The film was released by Paramount Pictures on August 4, 1995. It received generally negative reviews, and grossed $37 million worldwide from a $30 million budget.

==Plot==
In 1999, Parker Barnes is a former Los Angeles police officer imprisoned for killing political terrorist Matthew Grimes, who killed Parker's wife and daughter. Barnes killed Grimes but also accidentally shot two news reporters in the process and was sentenced to 17 years to life.

Barnes and fellow convict John Donovan are testing a virtual reality system designed for training police officers. The two are tracking down a serial killer named SID 6.7 at a Japanese sushi restaurant in virtual reality. SID (short for Sadistic, Intelligent, Dangerous, a VR amalgam of the most violent serial killers throughout history) causes Donovan to go into shock, killing him. The director overseeing the project orders the programmer in charge of creating SID, Dr. Darrel Lindenmeyer, to shut down the project with Commissioner Elizabeth Deane and her associate, William Wallace, as his witnesses.

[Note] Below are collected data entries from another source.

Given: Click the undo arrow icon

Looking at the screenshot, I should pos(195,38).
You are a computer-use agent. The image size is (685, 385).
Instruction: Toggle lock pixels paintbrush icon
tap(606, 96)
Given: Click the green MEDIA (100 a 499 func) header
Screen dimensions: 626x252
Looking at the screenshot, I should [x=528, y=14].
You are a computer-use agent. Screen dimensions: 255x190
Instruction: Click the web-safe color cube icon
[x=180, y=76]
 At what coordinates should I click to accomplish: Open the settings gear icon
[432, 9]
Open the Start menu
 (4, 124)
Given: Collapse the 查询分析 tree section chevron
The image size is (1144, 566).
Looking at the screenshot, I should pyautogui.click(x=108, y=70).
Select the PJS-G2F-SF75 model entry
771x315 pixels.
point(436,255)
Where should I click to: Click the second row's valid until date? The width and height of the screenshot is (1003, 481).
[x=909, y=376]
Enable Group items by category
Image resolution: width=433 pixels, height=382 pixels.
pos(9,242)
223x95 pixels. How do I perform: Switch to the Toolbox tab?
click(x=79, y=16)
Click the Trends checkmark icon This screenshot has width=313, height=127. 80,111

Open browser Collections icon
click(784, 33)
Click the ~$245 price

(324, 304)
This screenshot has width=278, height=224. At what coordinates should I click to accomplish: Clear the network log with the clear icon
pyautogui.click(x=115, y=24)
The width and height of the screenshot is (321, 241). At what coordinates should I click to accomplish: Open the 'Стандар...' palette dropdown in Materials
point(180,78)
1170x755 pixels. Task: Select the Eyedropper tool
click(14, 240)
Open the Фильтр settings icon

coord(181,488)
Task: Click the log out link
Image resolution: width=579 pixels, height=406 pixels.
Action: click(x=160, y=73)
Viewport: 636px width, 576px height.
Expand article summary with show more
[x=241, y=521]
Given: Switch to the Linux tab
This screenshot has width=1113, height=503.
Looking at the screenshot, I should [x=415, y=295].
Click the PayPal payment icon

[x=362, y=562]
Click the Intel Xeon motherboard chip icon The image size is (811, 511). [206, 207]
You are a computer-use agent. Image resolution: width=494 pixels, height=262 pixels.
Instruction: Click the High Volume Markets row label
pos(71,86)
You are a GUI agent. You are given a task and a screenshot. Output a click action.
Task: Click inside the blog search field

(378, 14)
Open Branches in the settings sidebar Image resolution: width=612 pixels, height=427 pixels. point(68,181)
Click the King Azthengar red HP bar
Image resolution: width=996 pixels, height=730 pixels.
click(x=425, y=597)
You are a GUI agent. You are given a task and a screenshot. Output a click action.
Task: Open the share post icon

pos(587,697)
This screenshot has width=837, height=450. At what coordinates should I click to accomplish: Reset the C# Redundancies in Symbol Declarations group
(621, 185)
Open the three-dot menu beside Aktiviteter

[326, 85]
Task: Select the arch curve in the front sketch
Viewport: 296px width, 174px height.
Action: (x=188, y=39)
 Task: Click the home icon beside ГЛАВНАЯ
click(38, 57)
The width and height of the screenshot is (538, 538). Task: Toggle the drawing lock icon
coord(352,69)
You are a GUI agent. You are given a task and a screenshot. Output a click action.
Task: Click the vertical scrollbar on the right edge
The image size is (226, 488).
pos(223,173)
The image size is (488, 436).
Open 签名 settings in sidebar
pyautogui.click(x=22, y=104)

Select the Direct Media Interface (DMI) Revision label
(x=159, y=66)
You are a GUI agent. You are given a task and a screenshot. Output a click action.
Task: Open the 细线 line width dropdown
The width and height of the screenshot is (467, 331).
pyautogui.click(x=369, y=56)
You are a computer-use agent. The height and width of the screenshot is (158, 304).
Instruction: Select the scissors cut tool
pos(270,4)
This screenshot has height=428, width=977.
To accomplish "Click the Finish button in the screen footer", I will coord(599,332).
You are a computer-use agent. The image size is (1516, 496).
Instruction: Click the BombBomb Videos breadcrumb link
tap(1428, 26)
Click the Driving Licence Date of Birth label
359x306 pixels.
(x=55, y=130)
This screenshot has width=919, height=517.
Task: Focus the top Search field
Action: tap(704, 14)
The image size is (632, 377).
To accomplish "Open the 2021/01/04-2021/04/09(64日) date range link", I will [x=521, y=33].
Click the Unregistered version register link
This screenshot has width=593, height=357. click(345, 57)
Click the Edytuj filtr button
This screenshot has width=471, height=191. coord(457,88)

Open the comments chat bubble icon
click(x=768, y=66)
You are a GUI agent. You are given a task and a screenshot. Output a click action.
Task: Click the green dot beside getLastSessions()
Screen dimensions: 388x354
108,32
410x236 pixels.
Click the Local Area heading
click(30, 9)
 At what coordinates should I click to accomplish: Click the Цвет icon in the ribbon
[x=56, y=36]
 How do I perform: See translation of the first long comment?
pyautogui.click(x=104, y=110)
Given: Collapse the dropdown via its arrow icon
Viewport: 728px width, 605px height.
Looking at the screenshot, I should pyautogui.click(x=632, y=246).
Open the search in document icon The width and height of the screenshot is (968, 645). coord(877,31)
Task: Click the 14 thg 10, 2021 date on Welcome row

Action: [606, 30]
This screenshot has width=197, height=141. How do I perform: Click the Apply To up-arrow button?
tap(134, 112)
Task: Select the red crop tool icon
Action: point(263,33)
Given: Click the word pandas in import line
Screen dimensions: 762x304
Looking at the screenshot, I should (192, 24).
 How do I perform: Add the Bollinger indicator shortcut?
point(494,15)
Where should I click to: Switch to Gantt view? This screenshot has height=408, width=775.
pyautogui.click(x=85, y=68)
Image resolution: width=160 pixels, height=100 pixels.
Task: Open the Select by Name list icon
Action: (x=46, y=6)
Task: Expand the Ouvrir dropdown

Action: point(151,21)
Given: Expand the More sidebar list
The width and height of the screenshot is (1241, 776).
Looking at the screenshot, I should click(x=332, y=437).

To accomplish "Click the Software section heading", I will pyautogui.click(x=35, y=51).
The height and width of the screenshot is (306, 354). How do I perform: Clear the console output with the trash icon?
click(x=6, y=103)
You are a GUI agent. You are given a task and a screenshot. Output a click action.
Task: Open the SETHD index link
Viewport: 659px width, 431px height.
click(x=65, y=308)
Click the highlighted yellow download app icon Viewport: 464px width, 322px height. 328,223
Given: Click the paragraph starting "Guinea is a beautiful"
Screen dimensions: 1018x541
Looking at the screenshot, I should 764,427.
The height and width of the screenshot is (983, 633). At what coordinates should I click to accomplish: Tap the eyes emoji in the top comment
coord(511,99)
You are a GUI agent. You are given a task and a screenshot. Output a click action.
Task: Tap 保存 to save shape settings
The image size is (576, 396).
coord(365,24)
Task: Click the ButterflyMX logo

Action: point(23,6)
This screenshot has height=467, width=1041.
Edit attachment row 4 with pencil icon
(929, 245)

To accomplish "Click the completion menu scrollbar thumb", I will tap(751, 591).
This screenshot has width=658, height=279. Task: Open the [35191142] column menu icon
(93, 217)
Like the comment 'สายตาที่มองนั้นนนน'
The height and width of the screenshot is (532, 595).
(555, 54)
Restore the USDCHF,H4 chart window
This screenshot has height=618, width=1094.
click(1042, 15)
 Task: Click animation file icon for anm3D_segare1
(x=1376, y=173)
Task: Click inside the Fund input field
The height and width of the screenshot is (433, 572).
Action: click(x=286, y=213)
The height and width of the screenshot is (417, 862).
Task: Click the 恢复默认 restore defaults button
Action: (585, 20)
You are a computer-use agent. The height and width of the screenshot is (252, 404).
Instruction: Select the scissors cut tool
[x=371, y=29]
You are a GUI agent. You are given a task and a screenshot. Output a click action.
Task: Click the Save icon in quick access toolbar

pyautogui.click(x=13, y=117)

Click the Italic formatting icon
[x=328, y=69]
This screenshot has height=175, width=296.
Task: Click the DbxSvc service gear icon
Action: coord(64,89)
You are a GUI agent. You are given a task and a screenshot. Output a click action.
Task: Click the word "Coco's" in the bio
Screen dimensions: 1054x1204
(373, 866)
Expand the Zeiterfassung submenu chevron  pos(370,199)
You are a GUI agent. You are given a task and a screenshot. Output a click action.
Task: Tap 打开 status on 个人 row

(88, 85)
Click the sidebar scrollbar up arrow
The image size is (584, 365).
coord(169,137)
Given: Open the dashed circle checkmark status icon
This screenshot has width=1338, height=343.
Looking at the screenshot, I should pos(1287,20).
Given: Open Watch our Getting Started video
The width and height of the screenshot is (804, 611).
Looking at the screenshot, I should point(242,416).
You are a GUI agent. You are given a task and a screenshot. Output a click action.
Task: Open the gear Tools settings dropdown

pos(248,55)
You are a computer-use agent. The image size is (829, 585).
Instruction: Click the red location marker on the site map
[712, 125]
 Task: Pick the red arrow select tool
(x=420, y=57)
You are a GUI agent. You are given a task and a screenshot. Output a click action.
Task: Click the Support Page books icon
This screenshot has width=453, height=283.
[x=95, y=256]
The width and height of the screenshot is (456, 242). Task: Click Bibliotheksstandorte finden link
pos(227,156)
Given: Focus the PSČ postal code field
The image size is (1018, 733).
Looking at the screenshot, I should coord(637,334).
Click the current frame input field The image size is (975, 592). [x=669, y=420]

Following a fight with another prisoner, Barnes meets with criminal psychologist Dr. Madison Carter. Meanwhile, Lindenmeyer informs SID that he is about to be shut down because Donovan's death was caused when SID disabled the fail-safes. At SID's suggestion, Lindenmeyer convinces another employee, Clyde Reilly, that a sexually-compliant virtual reality model, Sheila 3.2, another project created by Lindenmeyer, can be brought to life in a synthetically grown android body. However, Lindenmeyer replaces the Sheila 3.2 module with the SID 6.7 module. Now processed into the real world, SID 6.7 kills Reilly.

Once word gets out of SID being in the real world, Deane and LAPD Chief William Cochran offer Barnes a deal: if he catches SID and brings him back to virtual reality, he will be pardoned. Barnes agrees, and with help from Carter they discover that Grimes is a part of SID 6.7's personality profile. After killing a family along with a group of security guards, SID heads over to the Media Zone, a local nightclub, where he takes hostages. Barnes and Carter go to the nightclub to stop him, but SID escapes.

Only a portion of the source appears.